## Work to do
a. In the binding-size thread, condense the paragraph beginning "I was talking about the green arrows" into a short bulleted list that keeps its main facts.
b. Carry the forum thread on sizing the bindings of a used snowboard forward from its last post.

# Please guess or confirm the binding size on used board



## Donutz (May 12, 2010)

I think that marking is actually "5X" which probably doesn't say anything about the size.

Have the seller measure the width at the highback hinge point. If that's too narrow for your daughter's boot, you're hooped.


----------



## firstpurchase (Apr 15, 2019)

hi Donutz, thanks for the reply.

Please clarify, do you mean the seller should measure the distance I've marked in green arrow below? I thought the length marked in pink would be the concern/indicator?

When I've googled measuring bindings and sizes it hasn't provided the information I need. Once we measure and obtain a binding dimension, please advise how I might determine it's suitability to a boot/foot size? My daughter doesn't have boots yet.

Thank you!


----------



## lab49232 (Sep 13, 2011)

Theres almost no way that board is worth whatever you're paying for it, and especially not those bindings. Any specific reason you decided on it?


----------



## firstpurchase (Apr 15, 2019)

haha, thanks lab49232, does it look super crap? I guess it must do to you. This is intended as an inexpensive purchase for a beginner. I don't how old it is (that's a worry), but anyway it was cheap and she liked the look of it.


----------



## Rip154 (Sep 23, 2017)

Might be some medium size pre-Union Drake bindings. Not bad bindings, but straps might break off, you can safely buy the cheapest options of new gear. 90's board with a cap construction might not be the best, but if the base is nice too, the board has a nice color and doggos. If the board cost more than shipping, I wouldn't bother.


----------



## firstpurchase (Apr 15, 2019)

Wow 90s eh! I didn't realise it was quite such a dinosaur... Thank you for your helpful comments @Rip154


----------



## lab49232 (Sep 13, 2011)

firstpurchase said:


> Wow 90s eh! I didn't realise it was quite such a dinosaur... Thank you for your helpful comments @Rip154


Easily 90's, very very old. It's really not worth money, bindings especially. You can budget yourself $100 for a board and bindings and still get something far newer. If you're willing to go up to $200 you can get practically new budget gear that will be far better.


----------



## Donutz (May 12, 2010)

firstpurchase said:


> hi Donutz, thanks for the reply.
> 
> Please clarify, do you mean the seller should measure the distance I've marked in green arrow below? I thought the length marked in pink would be the concern/indicator?
> 
> ...


I was talking about the green arrows. If the boot doesn't fit in there, you can rule them out. The pink arrows are far less definite, as almost all boots will overhang the toe of the binding. The trick is to adjust the binding position so that you get about the same amount of heel overhang and toe overhang (over the board edges). There's no way to tell if that's possible until you have the boots and the bindings in the same room as you.

## Collected material
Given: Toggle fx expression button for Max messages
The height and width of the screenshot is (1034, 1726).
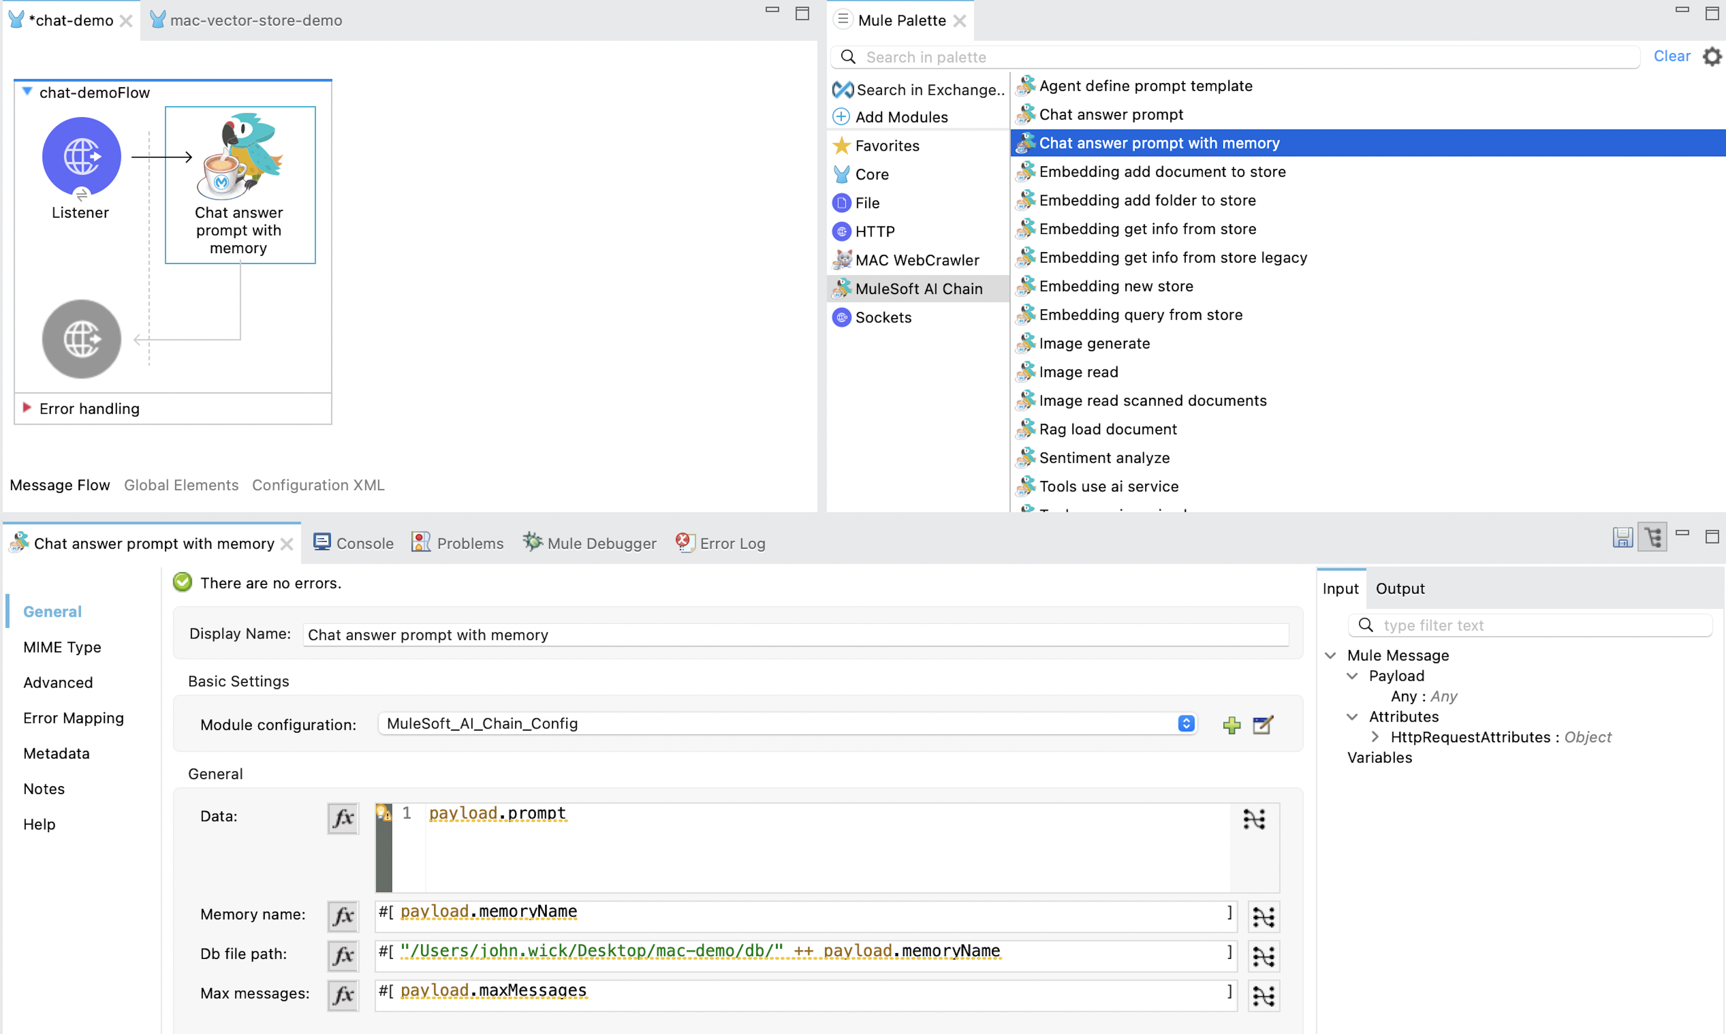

## Written answers
a.
- The green-arrow width is the one that matters. If the boot doesn't fit there, the bindings can be ruled out.
- The pink-arrow length is far less definite, since almost all boots overhang the binding toe.
- Position the binding so heel and toe overhang the board edges by about the same amount.
- Whether that works can only be checked with the boots and bindings together.

b.
----------



## firstpurchase (Apr 15, 2019)

@lab49232, @Donutz, Thank you very much for both your help. I clearly can't judge a snowboard age lol.

The other day I saw an old friend whom I first tried boarding with (some 30 years ago). He recalled that the board we hired for the day (we were on a ski trip) had fixed ski type bindings. We had no tuition or any idea what we were doing. Goofy regular wasn't even a consideration, we were different and had one board to share with skis for the day. We just clipped in and went & of course had lots of fun and falls. I tell you this as it set somewhat of my expectation about equipment needed to learn - look what I learnt on!

For the price difference, as you say it's probably worth picking up my daughter a cheap new board & bindings. I got my son a european Raven board. He loves it, and judging his ability on black slopes/off piste and jumps etc it's definitely good value. My son now rides better than me. Last trip I broke my Rome SDS Agent Rocker, I'm thinking I may pick up a Pathron board (same company as Raven).

Cheers!


----------



## Rip154 (Sep 23, 2017)

Pathron seems to know what they're doing.


----------



## Yeahti87 (Jan 17, 2019)

Pathron is made by Nobile - the same factory as Korua and Vimana (old Nobile).


----------



## firstpurchase (Apr 15, 2019)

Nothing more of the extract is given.